Why I get a lot of unmanaged memory?

Hi everyone,

I’m facing an issue since few months related to the very large amount of unmanaged memory on all my workers.

I’m using dask distributed to process some PDAL Pipelines on points clouds through a LocalCluster. I get a single point cloud in input and I cut tiles in it, so I will process a pipeline on each tile. At the beggining of the execution, each worker of my cluster get tiles to process.

The problem is when a worker finish a task, there is a lot of unmanaged memory, about 2GiB after each task computation. So when a worker get more than 1 task, its memory reach ~90% of the memory limit, I get the “Memory not released back to the OS” warning (I’m on windows so I can’t malloc_trim the unmanaged memory) and everything crash.

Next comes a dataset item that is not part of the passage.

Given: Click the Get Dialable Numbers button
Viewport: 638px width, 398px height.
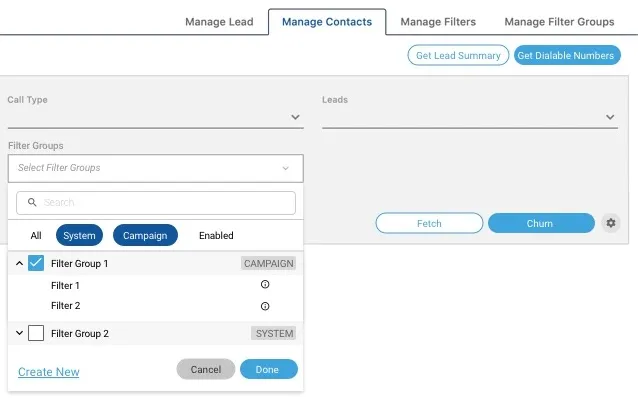Looking at the screenshot, I should (567, 55).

But when each worker get 1 task, everything works fine.

Before computation, all my pipelines are turned into delayed objects (process is my function to process PDAL Pipelines) :

delayedPipelines.append(dask.delayed(process)(p))

So I get a list of Delayed objects called delayed and then I launch the computation like this :

delayed = client.compute(delayed)
dask.distributed.progress(delayed)

Am I using Dask in the wrong way? Or is it a normal behavior ?

My dask configuration:

cfg.set({'interface': 'lo'})
cfg.set({'distributed.scheduler.worker-ttl': None})
cfg.set({'distributed.comm.timeouts.connect': 500})
cfg.set({'distributed.scheduler.worker-saturation': 1.0})
cluster = LocalCluster(n_workers=6, threads_per_worker=1)
client = Client(cluster)

I set the worker-saturation to 1.0 as it is recommended in this article

Hi @ClementAlba,

This is not a normal behavior to have a lot of unmanaged memory. Somehow, your process function must not be releasing objects well. It’s a little hard to tell what is the problem without seeing this function.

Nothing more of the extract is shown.